AI in email automation – Marketing and Sales

A Carleton University study surveyed 1,500 people across six organizations and found some interesting data points regarding emails:

Employees are spending 33% of their time on email in the workplace.

When they work from home, they spend 50% reading and answering emails.

Moore says the most surprising thing the team learned is that responses drop-off significantly for emails that use language above about a sixth grade reading level, but emails that are too simple tend to be ignored as well. A 3rd grade reading level is optimal. He was also surprised that neutral emails tend to receive fewer responses than positive or negative emails. In short, being too negative is bad, but being slightly negative is better than being boring.

The probability of closing a sale increases dramatically when a salesperson is able to (a) reach the decision maker and (b) be able to set up a meeting.

The study says, salespeople today spend anywhere from 30% to 50% on activities that have nothing to do with the actual act of selling (i.e., answering emails, meeting with clients, calling them up, doing demos, etc.).

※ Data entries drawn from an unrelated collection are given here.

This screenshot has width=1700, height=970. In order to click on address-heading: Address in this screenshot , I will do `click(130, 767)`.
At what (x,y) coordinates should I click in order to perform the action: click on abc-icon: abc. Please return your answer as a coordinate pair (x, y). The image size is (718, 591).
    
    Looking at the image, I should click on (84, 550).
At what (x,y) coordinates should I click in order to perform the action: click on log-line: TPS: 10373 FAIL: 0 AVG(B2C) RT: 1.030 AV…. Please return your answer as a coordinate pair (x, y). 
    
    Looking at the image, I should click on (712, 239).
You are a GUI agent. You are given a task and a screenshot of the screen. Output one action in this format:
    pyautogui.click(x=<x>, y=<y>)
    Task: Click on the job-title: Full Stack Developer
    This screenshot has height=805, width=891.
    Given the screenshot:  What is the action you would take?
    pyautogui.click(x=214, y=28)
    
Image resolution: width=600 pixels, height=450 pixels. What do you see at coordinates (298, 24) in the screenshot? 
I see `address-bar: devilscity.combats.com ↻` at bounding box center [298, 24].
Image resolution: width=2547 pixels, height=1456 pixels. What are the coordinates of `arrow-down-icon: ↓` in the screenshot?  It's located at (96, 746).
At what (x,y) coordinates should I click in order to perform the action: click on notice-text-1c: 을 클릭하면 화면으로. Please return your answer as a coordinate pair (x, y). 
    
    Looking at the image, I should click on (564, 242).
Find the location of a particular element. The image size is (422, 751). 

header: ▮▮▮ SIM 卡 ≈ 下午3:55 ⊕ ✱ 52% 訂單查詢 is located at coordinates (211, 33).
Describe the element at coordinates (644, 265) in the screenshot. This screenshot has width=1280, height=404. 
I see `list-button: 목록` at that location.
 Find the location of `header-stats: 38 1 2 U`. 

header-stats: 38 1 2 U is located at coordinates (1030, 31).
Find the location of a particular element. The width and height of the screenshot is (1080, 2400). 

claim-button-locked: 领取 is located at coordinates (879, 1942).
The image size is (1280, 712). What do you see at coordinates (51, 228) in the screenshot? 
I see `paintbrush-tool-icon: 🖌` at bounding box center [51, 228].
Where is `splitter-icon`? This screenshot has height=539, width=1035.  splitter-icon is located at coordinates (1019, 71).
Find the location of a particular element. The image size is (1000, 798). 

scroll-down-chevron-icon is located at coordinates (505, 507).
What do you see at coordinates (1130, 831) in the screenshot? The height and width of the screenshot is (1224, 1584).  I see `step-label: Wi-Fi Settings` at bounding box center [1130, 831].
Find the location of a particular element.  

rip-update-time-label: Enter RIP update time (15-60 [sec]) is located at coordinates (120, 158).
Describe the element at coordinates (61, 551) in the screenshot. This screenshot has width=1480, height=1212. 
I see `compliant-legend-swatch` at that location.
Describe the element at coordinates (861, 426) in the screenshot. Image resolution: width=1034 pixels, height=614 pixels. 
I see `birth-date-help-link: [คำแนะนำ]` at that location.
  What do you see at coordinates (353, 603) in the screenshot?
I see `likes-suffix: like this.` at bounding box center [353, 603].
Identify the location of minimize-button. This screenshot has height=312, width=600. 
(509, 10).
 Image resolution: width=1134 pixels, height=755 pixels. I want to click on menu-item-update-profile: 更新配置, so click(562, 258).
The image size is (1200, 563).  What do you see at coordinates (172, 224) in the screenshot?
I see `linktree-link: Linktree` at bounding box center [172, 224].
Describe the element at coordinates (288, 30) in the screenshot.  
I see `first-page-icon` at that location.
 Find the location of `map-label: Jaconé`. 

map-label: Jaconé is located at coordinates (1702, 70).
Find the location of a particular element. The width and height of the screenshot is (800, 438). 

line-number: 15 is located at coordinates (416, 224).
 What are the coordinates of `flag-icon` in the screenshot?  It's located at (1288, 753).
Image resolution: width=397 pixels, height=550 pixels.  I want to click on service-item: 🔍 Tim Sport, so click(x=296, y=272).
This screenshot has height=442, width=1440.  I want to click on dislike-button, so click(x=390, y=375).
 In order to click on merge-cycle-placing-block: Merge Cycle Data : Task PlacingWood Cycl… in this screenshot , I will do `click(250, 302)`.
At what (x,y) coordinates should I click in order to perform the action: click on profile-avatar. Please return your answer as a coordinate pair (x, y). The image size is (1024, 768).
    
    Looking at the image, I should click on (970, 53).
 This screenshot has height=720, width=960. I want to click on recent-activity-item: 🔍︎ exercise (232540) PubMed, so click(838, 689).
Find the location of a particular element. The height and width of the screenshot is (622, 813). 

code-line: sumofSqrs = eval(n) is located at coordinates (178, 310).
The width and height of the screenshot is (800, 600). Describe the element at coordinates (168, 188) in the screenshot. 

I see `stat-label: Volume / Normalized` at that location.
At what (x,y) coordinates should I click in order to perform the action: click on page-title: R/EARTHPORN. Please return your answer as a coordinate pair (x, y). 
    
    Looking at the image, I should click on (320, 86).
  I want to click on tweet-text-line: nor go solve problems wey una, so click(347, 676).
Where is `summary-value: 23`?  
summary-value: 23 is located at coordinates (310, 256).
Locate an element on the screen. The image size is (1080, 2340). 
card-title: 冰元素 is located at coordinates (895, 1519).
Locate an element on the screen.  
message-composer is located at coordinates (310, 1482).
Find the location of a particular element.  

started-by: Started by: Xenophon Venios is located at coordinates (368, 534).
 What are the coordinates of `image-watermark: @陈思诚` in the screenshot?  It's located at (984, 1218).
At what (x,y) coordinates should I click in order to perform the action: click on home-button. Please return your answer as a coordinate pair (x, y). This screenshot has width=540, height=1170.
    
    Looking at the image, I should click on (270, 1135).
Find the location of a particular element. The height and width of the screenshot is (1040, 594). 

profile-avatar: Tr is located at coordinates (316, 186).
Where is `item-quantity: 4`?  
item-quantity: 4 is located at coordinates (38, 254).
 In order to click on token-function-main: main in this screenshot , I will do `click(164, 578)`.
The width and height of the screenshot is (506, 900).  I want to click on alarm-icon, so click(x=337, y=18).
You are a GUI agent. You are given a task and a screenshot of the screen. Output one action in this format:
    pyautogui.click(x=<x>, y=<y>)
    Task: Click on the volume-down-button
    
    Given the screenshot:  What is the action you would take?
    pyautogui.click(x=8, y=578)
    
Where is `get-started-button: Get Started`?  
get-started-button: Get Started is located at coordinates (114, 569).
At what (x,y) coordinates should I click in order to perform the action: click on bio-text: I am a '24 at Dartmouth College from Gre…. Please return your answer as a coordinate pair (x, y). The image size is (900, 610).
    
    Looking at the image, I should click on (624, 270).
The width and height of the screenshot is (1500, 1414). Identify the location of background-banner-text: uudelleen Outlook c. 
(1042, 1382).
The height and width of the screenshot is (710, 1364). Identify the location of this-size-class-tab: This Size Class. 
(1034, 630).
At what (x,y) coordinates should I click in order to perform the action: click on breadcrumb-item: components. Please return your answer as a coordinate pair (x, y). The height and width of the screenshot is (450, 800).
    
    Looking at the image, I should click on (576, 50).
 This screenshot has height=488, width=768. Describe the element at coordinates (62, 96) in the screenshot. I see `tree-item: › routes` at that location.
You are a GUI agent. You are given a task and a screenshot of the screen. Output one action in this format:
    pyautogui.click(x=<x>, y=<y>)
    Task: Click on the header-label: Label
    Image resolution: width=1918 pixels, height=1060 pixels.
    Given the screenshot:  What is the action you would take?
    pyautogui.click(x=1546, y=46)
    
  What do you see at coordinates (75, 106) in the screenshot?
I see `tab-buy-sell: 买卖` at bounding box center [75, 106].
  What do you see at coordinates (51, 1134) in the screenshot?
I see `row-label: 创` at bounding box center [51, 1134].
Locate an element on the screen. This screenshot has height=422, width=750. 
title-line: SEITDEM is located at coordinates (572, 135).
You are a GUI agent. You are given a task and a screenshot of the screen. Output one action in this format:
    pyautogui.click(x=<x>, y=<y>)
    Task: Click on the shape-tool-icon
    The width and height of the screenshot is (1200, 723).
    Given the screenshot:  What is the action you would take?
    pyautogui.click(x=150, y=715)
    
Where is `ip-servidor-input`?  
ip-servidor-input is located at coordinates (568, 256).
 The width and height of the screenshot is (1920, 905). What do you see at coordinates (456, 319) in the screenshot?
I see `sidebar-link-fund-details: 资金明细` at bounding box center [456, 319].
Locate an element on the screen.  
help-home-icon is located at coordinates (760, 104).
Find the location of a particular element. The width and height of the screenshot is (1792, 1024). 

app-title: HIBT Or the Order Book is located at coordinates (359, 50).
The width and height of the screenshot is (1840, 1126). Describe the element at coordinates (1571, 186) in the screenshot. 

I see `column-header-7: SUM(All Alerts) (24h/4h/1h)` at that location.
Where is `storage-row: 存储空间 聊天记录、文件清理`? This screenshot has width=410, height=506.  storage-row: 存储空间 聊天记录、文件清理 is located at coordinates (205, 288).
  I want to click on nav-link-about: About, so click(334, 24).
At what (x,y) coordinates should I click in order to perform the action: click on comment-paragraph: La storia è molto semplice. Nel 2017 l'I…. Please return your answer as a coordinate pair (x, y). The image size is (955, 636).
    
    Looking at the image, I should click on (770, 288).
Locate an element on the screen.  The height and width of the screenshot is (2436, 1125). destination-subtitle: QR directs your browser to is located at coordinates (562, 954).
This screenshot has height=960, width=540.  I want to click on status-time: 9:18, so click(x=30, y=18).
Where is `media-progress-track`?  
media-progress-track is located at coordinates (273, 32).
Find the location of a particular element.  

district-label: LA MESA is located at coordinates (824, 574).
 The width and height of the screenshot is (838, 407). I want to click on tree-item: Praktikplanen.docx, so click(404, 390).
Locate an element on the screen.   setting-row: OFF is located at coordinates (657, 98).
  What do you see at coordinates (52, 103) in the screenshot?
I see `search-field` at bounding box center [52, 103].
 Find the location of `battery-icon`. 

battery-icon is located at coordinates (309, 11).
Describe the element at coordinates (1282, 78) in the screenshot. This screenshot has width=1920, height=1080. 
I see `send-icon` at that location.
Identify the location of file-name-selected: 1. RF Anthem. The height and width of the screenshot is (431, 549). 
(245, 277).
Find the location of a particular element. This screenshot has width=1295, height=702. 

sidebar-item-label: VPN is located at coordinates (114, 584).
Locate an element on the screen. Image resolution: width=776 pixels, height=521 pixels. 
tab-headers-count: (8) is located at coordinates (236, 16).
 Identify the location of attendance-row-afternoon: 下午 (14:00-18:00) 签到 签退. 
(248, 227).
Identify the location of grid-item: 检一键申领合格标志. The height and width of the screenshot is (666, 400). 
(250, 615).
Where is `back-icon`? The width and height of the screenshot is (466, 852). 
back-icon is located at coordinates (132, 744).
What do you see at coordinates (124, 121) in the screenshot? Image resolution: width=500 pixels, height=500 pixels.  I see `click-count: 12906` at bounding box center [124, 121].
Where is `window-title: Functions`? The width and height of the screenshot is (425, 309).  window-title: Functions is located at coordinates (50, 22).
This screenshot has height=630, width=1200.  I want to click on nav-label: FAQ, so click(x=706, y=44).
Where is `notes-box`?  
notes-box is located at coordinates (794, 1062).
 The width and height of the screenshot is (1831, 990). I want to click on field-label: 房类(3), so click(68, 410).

If AI can knock that number down by 20 or 30%, total sales and the company’s revenue will be significantly impacted. I have come across apps like Respondable or Phrasee to help in snoozing mail, subject checker, sentiment analysis and reading level checkers.

The mundane, time-consuming, but still necessary task of managing email communications will largely be relegated to the machine. The upshot is that the derived benefit of just this AI tool alone is huge!

Email marketing, not just sales, will go through an AI transformation. These applications can also be used to construct newsletters, press releases, annual reports, and so on. The future of Language Processing, Predictive Analysis, and Sentiment Analysis are already converging.